[[ PROVIDED ENTRIES open ]]

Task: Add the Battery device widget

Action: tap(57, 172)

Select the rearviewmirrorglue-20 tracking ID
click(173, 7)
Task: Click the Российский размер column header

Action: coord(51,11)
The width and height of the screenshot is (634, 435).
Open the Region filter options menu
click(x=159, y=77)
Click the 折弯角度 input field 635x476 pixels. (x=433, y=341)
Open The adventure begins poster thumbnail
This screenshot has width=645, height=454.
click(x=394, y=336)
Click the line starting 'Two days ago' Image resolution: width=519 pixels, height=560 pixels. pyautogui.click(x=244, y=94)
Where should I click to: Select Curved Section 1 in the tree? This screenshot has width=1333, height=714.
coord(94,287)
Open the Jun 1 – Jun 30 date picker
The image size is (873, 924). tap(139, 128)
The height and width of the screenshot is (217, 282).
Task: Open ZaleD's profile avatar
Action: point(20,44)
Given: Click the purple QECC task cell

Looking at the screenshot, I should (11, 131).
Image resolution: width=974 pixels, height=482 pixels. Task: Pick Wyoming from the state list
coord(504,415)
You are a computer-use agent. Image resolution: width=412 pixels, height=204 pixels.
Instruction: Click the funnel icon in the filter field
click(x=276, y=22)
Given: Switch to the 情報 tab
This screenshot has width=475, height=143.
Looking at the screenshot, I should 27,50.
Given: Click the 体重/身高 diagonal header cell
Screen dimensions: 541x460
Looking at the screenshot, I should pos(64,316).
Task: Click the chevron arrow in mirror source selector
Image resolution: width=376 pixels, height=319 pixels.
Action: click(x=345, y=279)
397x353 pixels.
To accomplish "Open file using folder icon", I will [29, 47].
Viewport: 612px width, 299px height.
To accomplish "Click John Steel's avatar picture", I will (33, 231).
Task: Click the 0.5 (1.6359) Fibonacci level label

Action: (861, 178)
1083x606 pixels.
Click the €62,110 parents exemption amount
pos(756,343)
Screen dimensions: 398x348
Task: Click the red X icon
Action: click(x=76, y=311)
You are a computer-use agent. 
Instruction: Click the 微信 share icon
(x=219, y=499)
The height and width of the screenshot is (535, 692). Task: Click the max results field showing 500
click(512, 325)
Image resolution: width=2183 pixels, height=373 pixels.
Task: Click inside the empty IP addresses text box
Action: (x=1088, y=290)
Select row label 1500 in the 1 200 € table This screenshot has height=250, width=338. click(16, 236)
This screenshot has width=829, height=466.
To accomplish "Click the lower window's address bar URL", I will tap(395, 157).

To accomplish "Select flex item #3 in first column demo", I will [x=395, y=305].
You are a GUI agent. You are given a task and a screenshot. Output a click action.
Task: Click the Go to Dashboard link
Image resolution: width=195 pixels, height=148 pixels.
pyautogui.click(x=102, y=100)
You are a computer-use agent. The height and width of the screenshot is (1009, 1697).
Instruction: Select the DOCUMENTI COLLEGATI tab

[[ PROVIDED ENTRIES closed ]]

| WORK REQUIRED |
Output the records above, each one exactly, with none left out.

| TASK SOLUTION |
Task: Add the Battery device widget

Action: tap(57, 172)

Select the rearviewmirrorglue-20 tracking ID
click(173, 7)
Task: Click the Российский размер column header

Action: coord(51,11)
The width and height of the screenshot is (634, 435).
Open the Region filter options menu
click(x=159, y=77)
Click the 折弯角度 input field 635x476 pixels. (x=433, y=341)
Open The adventure begins poster thumbnail
This screenshot has width=645, height=454.
click(x=394, y=336)
Click the line starting 'Two days ago' Image resolution: width=519 pixels, height=560 pixels. pyautogui.click(x=244, y=94)
Where should I click to: Select Curved Section 1 in the tree? This screenshot has width=1333, height=714.
coord(94,287)
Open the Jun 1 – Jun 30 date picker
The image size is (873, 924). tap(139, 128)
The height and width of the screenshot is (217, 282).
Task: Open ZaleD's profile avatar
Action: point(20,44)
Given: Click the purple QECC task cell

Looking at the screenshot, I should (11, 131).
Image resolution: width=974 pixels, height=482 pixels. Task: Pick Wyoming from the state list
coord(504,415)
You are a computer-use agent. Image resolution: width=412 pixels, height=204 pixels.
Instruction: Click the funnel icon in the filter field
click(x=276, y=22)
Given: Switch to the 情報 tab
This screenshot has width=475, height=143.
Looking at the screenshot, I should 27,50.
Given: Click the 体重/身高 diagonal header cell
Screen dimensions: 541x460
Looking at the screenshot, I should pos(64,316).
Task: Click the chevron arrow in mirror source selector
Image resolution: width=376 pixels, height=319 pixels.
Action: click(x=345, y=279)
397x353 pixels.
To accomplish "Open file using folder icon", I will [29, 47].
Viewport: 612px width, 299px height.
To accomplish "Click John Steel's avatar picture", I will (33, 231).
Task: Click the 0.5 (1.6359) Fibonacci level label

Action: (861, 178)
1083x606 pixels.
Click the €62,110 parents exemption amount
pos(756,343)
Screen dimensions: 398x348
Task: Click the red X icon
Action: click(x=76, y=311)
You are a computer-use agent. 
Instruction: Click the 微信 share icon
(x=219, y=499)
The height and width of the screenshot is (535, 692). Task: Click the max results field showing 500
click(512, 325)
Image resolution: width=2183 pixels, height=373 pixels.
Task: Click inside the empty IP addresses text box
Action: (x=1088, y=290)
Select row label 1500 in the 1 200 € table This screenshot has height=250, width=338. click(16, 236)
This screenshot has width=829, height=466.
To accomplish "Click the lower window's address bar URL", I will tap(395, 157).

To accomplish "Select flex item #3 in first column demo", I will [x=395, y=305].
You are a GUI agent. You are given a task and a screenshot. Output a click action.
Task: Click the Go to Dashboard link
Image resolution: width=195 pixels, height=148 pixels.
pyautogui.click(x=102, y=100)
You are a computer-use agent. The height and width of the screenshot is (1009, 1697).
Instruction: Select the DOCUMENTI COLLEGATI tab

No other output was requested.